TASK DESCRIPTION: Wherever a line in the data holds the word "three", pull that line out.
── DATA PROVIDED
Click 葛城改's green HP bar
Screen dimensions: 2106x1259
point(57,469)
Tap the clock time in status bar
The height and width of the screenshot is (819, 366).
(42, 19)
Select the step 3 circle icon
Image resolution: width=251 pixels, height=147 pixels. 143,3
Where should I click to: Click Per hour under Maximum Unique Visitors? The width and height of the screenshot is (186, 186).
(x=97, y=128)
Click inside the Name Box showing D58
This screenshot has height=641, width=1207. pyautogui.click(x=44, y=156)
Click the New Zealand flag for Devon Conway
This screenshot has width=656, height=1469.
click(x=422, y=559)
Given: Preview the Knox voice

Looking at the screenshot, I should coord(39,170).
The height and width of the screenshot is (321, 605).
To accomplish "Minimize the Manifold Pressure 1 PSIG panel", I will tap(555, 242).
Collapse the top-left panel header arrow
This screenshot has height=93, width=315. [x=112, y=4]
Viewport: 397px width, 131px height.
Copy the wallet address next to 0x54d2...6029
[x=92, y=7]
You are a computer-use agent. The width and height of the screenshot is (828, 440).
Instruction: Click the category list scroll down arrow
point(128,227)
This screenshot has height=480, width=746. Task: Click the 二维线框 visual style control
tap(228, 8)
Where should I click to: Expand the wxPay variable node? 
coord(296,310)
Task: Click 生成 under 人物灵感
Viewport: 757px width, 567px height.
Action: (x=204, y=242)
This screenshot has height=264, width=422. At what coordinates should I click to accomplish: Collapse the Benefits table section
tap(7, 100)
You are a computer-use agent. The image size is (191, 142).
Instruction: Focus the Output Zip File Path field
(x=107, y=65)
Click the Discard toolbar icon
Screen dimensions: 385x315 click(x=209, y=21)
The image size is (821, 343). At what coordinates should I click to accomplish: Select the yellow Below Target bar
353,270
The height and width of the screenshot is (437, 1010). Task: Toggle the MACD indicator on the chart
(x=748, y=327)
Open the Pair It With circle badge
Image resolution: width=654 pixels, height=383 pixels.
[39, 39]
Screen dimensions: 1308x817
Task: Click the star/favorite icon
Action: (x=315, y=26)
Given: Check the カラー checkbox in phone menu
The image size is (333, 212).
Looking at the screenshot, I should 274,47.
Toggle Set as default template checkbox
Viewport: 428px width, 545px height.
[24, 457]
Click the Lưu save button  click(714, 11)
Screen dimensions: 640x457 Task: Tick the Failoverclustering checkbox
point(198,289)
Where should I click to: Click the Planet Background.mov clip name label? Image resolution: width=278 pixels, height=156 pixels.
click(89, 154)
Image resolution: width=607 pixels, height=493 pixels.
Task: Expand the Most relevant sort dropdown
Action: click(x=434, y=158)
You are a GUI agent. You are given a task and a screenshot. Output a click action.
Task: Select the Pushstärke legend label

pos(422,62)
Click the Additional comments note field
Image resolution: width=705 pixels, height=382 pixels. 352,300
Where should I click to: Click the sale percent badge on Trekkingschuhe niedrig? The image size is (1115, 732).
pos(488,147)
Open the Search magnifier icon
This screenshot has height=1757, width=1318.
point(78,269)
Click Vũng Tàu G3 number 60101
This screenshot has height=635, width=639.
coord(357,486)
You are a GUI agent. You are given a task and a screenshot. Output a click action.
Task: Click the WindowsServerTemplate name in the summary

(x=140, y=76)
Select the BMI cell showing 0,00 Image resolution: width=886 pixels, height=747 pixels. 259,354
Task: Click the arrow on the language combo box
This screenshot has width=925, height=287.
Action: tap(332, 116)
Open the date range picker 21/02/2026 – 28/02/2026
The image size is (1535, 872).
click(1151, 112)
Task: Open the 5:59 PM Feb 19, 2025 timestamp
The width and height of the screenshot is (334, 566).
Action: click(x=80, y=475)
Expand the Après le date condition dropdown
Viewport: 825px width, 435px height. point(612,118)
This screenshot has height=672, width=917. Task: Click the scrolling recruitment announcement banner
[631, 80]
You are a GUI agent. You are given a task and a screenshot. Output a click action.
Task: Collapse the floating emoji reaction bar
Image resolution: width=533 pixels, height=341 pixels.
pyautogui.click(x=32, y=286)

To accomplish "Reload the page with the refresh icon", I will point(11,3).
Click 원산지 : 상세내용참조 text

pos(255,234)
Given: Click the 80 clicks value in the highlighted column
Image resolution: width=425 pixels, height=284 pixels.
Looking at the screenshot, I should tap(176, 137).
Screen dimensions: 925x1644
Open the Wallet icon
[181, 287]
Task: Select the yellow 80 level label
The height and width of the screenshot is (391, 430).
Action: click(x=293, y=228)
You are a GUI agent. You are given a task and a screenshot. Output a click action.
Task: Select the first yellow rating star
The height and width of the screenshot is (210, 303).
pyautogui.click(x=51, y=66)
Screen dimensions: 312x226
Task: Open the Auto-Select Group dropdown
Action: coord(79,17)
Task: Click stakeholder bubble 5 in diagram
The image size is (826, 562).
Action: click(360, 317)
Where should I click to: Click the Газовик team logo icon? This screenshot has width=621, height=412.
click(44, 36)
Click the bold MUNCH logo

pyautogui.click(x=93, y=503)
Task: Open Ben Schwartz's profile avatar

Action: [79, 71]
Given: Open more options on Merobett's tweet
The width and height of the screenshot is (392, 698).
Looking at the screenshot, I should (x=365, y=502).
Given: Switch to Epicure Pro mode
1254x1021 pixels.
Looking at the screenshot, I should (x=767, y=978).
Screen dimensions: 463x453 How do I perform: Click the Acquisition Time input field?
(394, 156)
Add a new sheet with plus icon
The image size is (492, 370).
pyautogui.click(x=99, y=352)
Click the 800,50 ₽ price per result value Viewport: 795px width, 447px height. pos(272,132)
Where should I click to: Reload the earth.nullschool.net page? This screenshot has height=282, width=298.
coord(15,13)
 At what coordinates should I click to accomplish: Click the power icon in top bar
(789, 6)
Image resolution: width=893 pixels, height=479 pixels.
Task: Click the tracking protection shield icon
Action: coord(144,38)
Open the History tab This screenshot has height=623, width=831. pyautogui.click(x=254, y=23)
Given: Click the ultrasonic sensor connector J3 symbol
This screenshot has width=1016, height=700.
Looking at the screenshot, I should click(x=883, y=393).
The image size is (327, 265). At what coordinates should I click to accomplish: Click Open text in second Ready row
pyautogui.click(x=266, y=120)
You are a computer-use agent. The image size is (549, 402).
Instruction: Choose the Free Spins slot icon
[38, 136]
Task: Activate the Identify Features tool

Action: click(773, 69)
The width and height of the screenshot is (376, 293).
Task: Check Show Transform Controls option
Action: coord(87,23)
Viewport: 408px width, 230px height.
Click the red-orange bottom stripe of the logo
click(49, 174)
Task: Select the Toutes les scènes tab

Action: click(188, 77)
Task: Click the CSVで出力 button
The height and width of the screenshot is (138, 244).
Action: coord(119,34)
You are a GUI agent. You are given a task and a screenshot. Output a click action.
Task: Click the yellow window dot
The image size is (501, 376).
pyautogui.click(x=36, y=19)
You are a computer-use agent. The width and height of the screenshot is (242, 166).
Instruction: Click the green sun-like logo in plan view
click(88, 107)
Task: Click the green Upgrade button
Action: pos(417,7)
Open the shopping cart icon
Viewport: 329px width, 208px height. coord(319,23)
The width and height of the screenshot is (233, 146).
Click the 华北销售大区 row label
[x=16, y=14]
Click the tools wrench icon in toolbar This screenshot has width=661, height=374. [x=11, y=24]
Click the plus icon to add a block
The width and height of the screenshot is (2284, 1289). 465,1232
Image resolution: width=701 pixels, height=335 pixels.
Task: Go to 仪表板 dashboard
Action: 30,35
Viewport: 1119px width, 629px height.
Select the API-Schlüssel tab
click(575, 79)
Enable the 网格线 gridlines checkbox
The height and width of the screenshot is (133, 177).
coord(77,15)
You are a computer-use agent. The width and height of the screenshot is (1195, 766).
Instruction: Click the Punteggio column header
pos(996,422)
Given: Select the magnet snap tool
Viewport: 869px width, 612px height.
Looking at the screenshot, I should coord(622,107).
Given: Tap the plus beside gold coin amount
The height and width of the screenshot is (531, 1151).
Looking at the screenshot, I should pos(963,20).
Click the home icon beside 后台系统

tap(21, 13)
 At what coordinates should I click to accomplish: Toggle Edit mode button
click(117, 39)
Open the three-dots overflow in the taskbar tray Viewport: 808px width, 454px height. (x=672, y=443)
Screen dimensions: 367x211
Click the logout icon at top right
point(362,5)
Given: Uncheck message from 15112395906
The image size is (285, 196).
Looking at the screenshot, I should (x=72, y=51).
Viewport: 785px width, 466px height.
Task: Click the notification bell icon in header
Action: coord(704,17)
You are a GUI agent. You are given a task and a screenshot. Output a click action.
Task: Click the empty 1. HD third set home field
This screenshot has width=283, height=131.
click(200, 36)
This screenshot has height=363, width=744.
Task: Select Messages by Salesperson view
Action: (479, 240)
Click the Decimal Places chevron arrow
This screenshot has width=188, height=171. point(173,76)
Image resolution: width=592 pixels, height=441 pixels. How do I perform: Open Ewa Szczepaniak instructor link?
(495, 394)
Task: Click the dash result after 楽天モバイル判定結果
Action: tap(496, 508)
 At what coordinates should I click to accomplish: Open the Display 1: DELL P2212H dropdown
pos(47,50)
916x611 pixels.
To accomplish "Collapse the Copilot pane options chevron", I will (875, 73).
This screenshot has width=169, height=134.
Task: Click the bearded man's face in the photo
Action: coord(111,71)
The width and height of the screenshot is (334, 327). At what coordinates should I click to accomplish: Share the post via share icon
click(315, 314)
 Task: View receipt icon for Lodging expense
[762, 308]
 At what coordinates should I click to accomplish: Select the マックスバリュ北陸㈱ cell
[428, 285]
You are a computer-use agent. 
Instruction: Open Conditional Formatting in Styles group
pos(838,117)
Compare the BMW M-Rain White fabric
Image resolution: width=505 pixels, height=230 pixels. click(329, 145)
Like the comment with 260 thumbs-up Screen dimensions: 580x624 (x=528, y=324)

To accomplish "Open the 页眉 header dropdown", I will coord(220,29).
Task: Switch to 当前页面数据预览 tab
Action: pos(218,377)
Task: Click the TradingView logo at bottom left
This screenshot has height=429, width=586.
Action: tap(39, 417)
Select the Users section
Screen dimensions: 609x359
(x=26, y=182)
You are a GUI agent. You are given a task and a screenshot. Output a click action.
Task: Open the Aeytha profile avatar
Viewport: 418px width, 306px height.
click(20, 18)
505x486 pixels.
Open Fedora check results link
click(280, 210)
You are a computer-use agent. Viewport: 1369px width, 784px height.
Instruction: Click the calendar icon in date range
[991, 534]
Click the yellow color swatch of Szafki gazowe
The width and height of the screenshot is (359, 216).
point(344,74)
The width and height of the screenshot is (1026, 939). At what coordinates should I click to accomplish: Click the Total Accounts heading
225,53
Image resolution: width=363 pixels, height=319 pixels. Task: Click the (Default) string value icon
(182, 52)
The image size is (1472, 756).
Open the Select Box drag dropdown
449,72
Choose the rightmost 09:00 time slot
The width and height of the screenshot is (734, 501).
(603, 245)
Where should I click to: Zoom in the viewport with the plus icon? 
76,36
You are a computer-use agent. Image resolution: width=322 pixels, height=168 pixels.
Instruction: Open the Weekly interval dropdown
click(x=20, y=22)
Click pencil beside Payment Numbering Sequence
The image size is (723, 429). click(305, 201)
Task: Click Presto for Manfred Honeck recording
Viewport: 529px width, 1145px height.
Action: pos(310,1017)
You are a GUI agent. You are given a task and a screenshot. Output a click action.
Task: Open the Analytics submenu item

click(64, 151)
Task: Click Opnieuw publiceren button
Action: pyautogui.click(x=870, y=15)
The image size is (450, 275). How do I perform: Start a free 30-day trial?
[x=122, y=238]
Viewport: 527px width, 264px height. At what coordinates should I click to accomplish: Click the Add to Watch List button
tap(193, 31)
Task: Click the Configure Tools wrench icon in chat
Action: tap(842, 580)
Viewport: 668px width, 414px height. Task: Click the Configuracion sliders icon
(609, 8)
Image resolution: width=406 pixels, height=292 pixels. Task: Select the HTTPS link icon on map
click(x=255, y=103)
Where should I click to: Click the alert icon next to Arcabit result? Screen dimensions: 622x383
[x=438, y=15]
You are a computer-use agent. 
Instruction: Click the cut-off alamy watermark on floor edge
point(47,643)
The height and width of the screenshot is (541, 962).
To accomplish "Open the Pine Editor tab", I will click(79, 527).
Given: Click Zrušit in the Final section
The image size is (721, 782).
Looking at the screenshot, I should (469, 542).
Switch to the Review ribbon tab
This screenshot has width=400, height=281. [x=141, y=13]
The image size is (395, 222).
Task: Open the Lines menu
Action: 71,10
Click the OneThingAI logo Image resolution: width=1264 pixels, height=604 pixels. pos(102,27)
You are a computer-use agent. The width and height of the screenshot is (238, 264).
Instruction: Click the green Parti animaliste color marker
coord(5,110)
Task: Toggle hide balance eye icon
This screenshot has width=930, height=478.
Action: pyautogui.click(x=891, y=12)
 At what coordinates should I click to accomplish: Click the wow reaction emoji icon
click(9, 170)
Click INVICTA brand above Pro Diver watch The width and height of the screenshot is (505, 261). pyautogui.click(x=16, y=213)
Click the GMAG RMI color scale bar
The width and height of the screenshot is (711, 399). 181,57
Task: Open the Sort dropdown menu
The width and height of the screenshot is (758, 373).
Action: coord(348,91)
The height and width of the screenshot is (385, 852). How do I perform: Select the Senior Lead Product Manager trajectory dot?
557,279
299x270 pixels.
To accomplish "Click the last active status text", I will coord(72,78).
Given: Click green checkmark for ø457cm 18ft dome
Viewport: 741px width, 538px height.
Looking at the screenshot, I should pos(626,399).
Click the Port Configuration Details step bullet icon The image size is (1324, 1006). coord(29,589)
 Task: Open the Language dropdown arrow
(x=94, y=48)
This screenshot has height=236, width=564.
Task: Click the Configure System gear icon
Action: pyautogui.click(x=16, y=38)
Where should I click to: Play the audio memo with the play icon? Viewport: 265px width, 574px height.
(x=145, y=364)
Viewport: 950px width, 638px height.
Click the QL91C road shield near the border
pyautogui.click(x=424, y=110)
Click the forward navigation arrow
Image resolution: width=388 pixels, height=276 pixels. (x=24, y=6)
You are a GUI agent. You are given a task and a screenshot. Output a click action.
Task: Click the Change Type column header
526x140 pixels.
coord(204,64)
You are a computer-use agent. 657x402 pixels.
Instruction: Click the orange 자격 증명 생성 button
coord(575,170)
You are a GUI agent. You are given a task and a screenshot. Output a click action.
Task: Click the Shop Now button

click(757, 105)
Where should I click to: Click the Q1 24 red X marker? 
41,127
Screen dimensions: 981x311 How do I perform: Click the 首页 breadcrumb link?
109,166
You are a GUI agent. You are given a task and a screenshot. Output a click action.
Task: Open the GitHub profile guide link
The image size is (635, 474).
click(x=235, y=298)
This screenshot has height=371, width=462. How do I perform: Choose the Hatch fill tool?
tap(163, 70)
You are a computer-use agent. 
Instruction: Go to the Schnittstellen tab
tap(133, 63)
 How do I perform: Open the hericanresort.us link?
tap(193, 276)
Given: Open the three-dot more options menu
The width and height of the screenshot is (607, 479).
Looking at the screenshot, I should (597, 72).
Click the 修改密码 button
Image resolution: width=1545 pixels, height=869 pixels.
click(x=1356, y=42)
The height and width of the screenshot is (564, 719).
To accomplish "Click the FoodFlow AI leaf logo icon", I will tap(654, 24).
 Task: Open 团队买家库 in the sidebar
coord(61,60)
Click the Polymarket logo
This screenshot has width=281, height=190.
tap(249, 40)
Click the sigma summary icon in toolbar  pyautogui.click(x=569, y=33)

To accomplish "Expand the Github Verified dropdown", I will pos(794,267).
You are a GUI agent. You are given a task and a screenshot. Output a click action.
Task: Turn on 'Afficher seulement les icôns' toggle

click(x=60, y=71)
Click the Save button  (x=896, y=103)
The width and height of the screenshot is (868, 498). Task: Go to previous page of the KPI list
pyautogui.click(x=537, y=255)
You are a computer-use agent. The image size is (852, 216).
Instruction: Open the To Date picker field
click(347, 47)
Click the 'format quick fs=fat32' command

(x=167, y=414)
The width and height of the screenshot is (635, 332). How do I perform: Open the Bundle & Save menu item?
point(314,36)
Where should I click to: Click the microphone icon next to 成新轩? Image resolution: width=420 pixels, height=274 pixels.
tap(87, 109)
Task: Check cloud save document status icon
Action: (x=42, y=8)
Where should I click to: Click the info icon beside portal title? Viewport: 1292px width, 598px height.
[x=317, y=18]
────
SOLUTION TO THIS PROBLEM:
Open the three-dots overflow in the taskbar tray Viewport: 808px width, 454px height. (x=672, y=443)
Given: Open the three-dot more options menu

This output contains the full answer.